Arnie Miles, Vince Timbers, Tim McGraw, Michael Gettes

The Story:

Environment:

Technical detail for accuracy: For simplicity's sake, the term Identity Provider and IdP are misused throughout this document. An IdP doesn't actually hold any data or attributes, it acts as an interface the queries data stores. Data and attributes are actually kept in the data stores. In this discussion, a "participant" is any organization that provides identity provider or service provider services to the system.

For this use case, there are one or more Identity Providers (if there is more then one, they will share identical copies of the identity stores and will be load balanced) that provide unique identifiers to every student participating in the system that are matched to a name and a username and password pair. The identity providers will be disinterested 3rd parties, selected via a process described by the policy group. This possible collection of Identity Providers will be called "the IdP" in the singular, since it will act as a single entity. The IdP will also store the fact of each identity vetting performed by the various registration authorities.

Many participants will act as registration authorities for the IdP. These participants will provide a mechanism for students to register to the IdP.

Some registration authorities will have the further responsibility of providing vetting services for the IdP. These will be registration authorities that has some reason for verifying the identity of the student. Examples include the College Board and ACT, who check identities when college entrance exams are given, or FAFSA, who does extensive vetting as part of the financial aid process. The fact of any organization vetting the identity of a student will be entered at the IdP, with only sufficient detail to prove the event happened, not the details of the event. The IdP will hold information that College Board checked a students driver's license, but will not hold the driver's license number.

All participants will maintain their own identify providers, which may or may not have another user name and password for the individual students, based upon their business needs. The participant IdP will keep "enriched" data about each student that is required for that participant's business needs.

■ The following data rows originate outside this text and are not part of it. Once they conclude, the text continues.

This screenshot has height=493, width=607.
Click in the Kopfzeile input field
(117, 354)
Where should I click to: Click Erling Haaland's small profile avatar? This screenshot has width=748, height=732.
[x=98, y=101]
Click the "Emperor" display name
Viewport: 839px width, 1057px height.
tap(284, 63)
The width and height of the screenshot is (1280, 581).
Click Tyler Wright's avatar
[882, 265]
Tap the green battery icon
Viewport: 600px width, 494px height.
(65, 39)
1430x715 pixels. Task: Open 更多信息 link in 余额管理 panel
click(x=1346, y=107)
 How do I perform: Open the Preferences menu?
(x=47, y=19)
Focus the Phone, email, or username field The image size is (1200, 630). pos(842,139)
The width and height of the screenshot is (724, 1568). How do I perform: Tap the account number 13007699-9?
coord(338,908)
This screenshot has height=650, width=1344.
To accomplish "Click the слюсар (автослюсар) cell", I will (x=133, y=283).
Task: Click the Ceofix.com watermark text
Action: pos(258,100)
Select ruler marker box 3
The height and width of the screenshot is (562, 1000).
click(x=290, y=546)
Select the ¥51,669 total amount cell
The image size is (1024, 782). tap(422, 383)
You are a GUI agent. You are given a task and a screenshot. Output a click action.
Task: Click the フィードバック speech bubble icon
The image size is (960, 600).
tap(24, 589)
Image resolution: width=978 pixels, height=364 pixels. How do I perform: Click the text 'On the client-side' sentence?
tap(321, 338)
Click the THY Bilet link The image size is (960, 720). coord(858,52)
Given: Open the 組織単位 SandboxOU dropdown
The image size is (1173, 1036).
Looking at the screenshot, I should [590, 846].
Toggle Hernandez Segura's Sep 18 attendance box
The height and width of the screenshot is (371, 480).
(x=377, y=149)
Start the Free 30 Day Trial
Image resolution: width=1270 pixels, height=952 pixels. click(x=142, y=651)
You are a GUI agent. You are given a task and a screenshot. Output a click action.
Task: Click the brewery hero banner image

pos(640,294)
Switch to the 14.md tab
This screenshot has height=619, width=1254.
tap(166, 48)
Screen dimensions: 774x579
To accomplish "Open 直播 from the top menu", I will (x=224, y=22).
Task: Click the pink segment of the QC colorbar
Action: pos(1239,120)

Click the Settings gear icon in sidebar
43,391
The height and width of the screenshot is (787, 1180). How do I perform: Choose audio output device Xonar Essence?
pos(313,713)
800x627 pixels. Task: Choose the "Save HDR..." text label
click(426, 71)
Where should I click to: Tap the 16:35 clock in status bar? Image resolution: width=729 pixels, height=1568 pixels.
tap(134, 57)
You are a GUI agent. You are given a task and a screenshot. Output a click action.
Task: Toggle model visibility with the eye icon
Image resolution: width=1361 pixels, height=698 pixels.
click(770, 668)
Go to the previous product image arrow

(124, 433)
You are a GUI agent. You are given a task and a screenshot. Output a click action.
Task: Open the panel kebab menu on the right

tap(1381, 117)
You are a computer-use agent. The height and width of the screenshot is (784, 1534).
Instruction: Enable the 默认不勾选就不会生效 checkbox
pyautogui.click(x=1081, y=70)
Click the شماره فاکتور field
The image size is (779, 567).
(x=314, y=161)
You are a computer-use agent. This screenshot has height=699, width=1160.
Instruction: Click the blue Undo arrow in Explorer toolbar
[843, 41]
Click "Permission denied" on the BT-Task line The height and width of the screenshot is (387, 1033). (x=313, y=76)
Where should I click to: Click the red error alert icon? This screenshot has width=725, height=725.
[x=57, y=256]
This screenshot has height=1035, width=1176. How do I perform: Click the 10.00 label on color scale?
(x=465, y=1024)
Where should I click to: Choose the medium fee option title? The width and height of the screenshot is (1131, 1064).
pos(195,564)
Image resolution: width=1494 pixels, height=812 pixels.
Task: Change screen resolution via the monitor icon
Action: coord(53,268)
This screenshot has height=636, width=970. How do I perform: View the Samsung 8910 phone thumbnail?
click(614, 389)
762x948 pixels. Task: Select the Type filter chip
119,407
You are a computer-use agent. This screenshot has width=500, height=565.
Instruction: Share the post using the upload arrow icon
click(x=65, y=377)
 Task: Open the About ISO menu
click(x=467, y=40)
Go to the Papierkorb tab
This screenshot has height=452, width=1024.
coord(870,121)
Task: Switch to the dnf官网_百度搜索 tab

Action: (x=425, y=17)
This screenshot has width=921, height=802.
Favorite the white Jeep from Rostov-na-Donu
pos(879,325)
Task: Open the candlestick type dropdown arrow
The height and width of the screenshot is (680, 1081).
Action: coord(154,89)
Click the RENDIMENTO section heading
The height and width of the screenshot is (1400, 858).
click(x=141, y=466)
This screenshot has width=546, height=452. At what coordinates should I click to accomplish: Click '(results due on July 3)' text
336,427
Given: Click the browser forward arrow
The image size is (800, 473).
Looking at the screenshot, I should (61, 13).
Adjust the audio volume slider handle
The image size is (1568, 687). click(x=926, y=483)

This is the value add that each participant is able to bring to the marketplace (the technical details of this process will vary from vendor to vendor, and is simplified for this discussion).

There will be a mechanism for password resets, and the information required to perform these password resets will either be stored in the IdP, or will come from a combination of attributes housed by the IdP and other participating identity providers.

Student Registration:

Whenever a student visits a participant for the first time, the student will be asked if they have an account in this system. For the purposes of the prototype the first visit will happen at either College Board or ACT, but in the wild this even may happen much earlier. It makes no difference to the final outcome, because the large majority of participants will be capable of registering students at the time of their first visit. Several things may happen when a student arrives at a registration authority for the first time.

1. They may already have credentials, and remember them, in which case the RA can direct the student to log in with these credentials and complete the local registration event. When the student logs into the system, the local RA will receive the student's unique identity, which will be entered locally and connected to all local attributes. This may or may not include creating a local user name and password, but it will certainly include entering locally useful enriched attributes about the student. Depending upon how many participants the student has already registered with and how much cooperation there is among the participants, much of the work of registering the student with this new participant will be automated.

2. They may already have credentials, and have forgotten what they are, or even forgotten they even exist. This will be by far the most difficult use case to address, because of the risk of the creation of multiple accounts. These must be a mechanism for password resets, and this mechanism must be sufficiently robust to maintain any increased level of assurance the student may have gained via vetting from other authorities, or the level of assurance must be automatically lowered as necessary. In the case of a student who does not believe they have ever enrolled, there must be a mechanism for attempting to match students to existing records, which may prove to be difficult. One element working in our favor is that a student who has already taken exams or applied for financial aid will be aware of that fact, that information can be used to direct a student to a password reset page.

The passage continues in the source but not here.